锥形毛细芯平板热管传热特性研究

doi:10.3901/JME.2015.24.132

机械工程学报

• 可再生能源与工程热物理 • 上一篇下一篇

锥形毛细芯平板热管传热特性研究

李红传^1,2, 纪献兵^1,2, 郑晓欢², 杨卧龙², 徐进良^1,2

1. 华北电力大学新能源电力系统国家重点实验室北京 102206
2. 华北电力大学多相流与传热北京市重点实验室北京 102206

收稿日期:2015-06-23 修回日期:2015-10-30 出版日期:2015-12-15 发布日期:2015-12-15
通讯作者: 纪献兵，男，1971年出生，博士，副教授，硕士研究生导师。主要研究方向为新能源利用中的工程热物理问题、多相流与强化传热、电子器件冷却等。 E-mail：jxb@ncepu.edu.cn
作者简介:李红传，男，1989年出生。主要研究方向为多相流与强化传热、电子器件冷却。 E-mail：lhc@ncepu.edu.cn
基金资助:
国家自然科学基金(51276061, 51436004)和北京市科技计划课题(Z12110100610000)资助项目

Study on Heat Transfer Properties of Flat Heat Pipe with Conical Capillary Wicks

LI Hongchuan^1,2, JI Xianbing^1,2, ZHENG Xiaohuan², YANG Wolong², XU Jinliang^1,2

1. State Key Laboratory of Alternate Electrical Power System with Renewable Energy Sources, North China Electric Power University, Beijing 102206;
2. Beijing Key Laboratory of Multiphase Flow and Heat Transfer, North China Electric Power University, Beijing 102206

Received:2015-06-23 Revised:2015-10-30 Online:2015-12-15 Published:2015-12-15

摘要/Abstract

摘要： 随着机械电子设备的不断发展，热管理问题面临越来越严重的挑战，为解决此问题，根据仿生学原理，以天鹅绒竹芋表面微观凸起结构为设计依据，以纳米尺度铜粉为材料烧结制备锥形毛细芯，构造新型平板热管，并以去离子水为工质对其热性能进行研究。研究加热功率、平板热管放置角度及毛细芯氧化与未氧化等因素对平板热管传热特性的影响。结果表明，由于锥形毛细芯多尺度孔隙结构的存在，不仅实现蒸汽从大尺度孔隙逸出，液体从小孔隙吸入，而且缩短了液体流动路径，减小了流动阻力，同时扩大了换热面积，因此大大提高了平板热管的传热性能。锥形毛细芯平板热管具有较好的传热性能及抗重力特性。毛细芯经氧化处理后可显著减小平板热管的换热热阻，提高平板热管的传热性能，在热流密度为107.1 W/cm2时，其总热阻最小值为0.079 K/W。

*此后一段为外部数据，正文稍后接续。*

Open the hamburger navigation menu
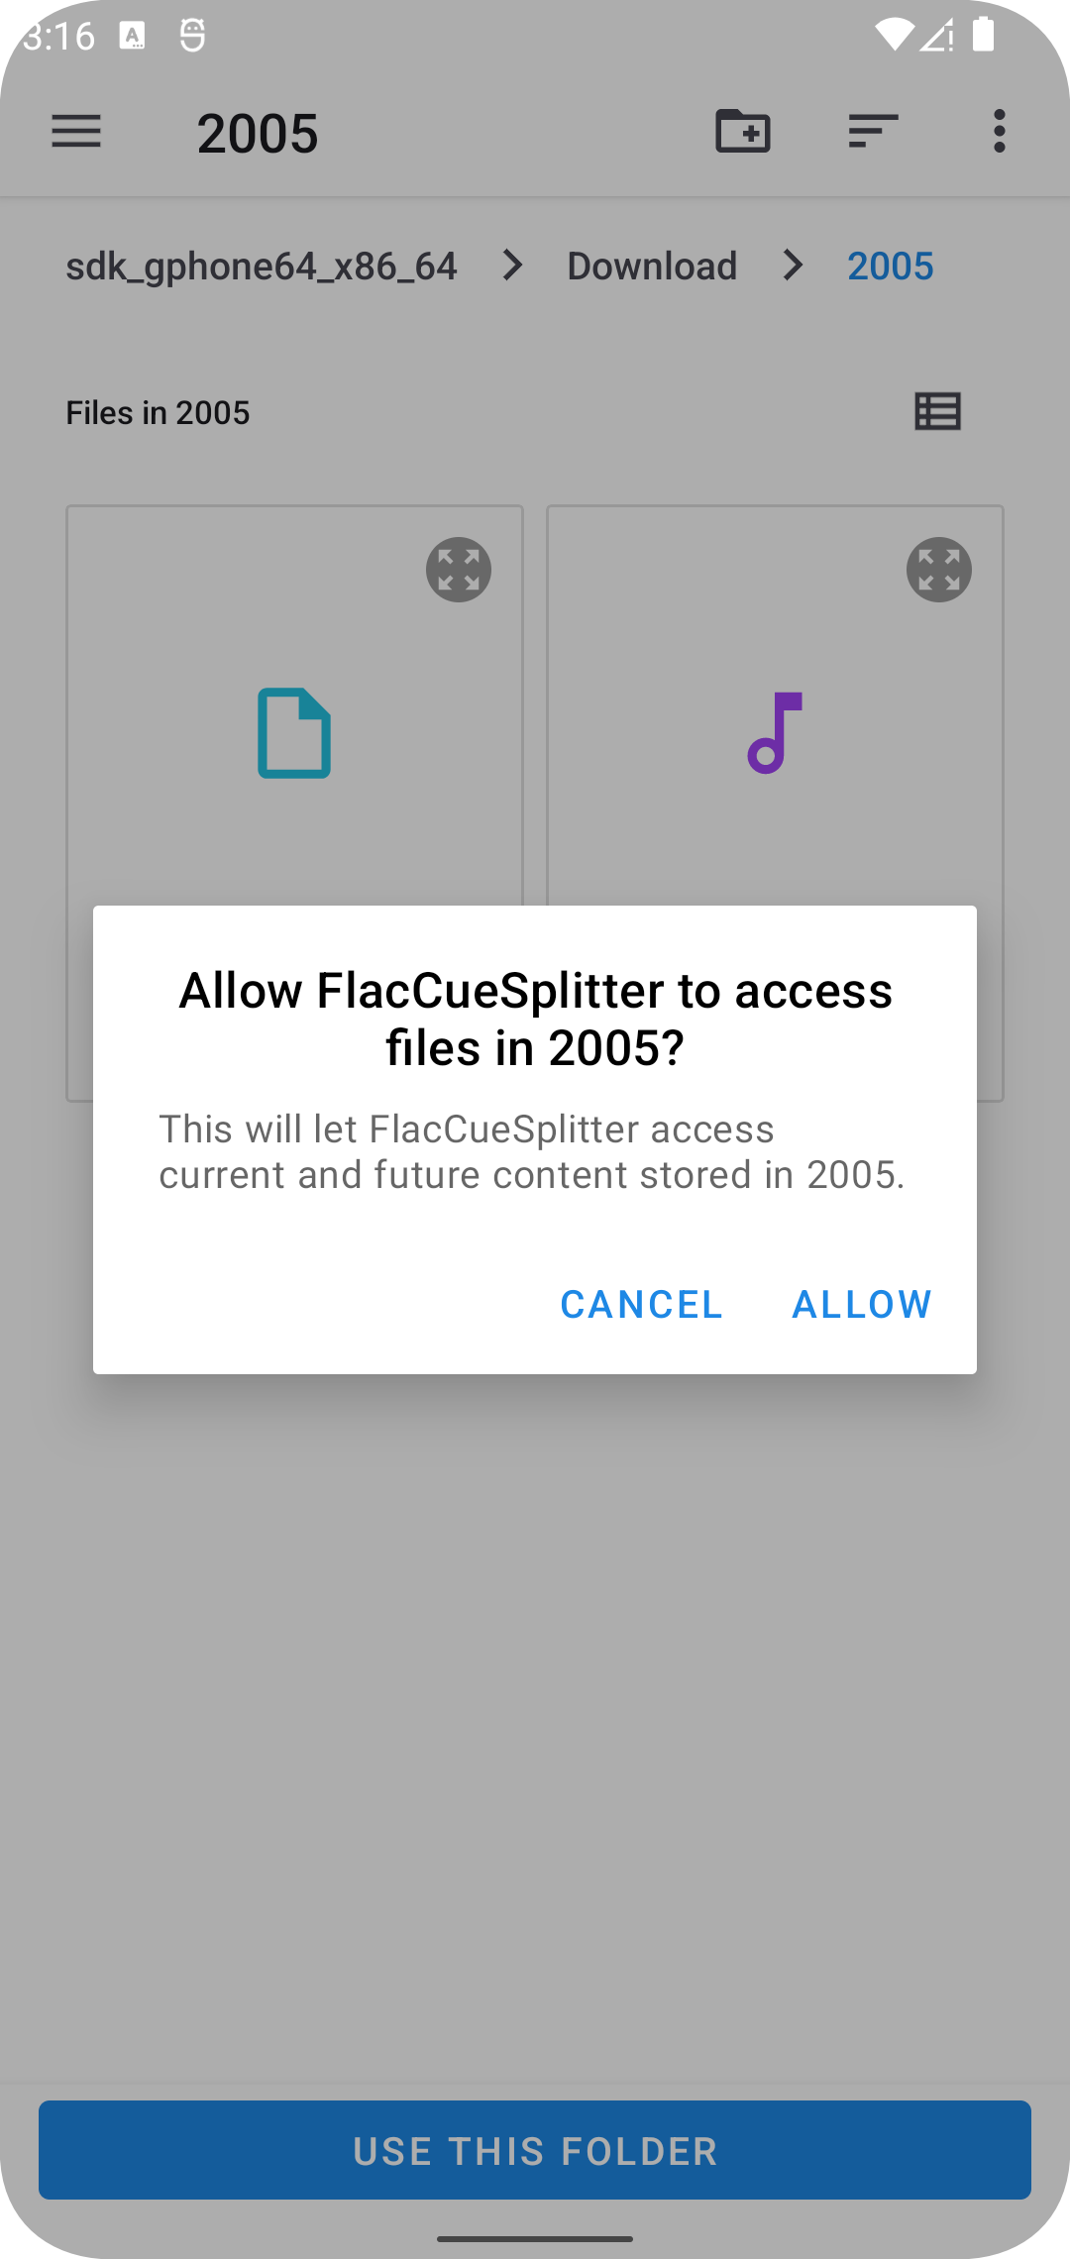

关键词: 传热, 毛细芯, 平板热管, 热阻, 氧化, 锥形

Abstract: With the development of mechanical and electronic equipments, thermal management problem becomes more and more challenging. In order to solve this problem, according to the bionics principle, a new structure flat heat pipe(FHP), based on the micro structure of the Calathea zebrine, using nano-scale copper powder as sintered material, is constructed with conical capillary wicks, and its thermal performance is investigated experimentally with deionized water used as the working fluid. The effect of heating power, inclination angle and capillary wicks through oxidation on thermal performance of the FHP are studied. The results show that the existence of the multi-scale pore gap of the conical capillary wicks not only realized the vapor escape from large pore gap and liquid suck from small pore gap, but also shortened the liquid flow path, and reduced the flow resistance, as well as expanded the heat transfer area, thus greatly improved the heat transfer performance of the FHP. The new structure FHP has good thermal and anti-gravity performance. Capillary wicks through oxidation can significantly reduce the FHP’s thermal resistance, improving its thermal performance, and its minimum total thermal resistance is equal to 0.079 K/W when the heat flux reaches to 107.1 W/cm2.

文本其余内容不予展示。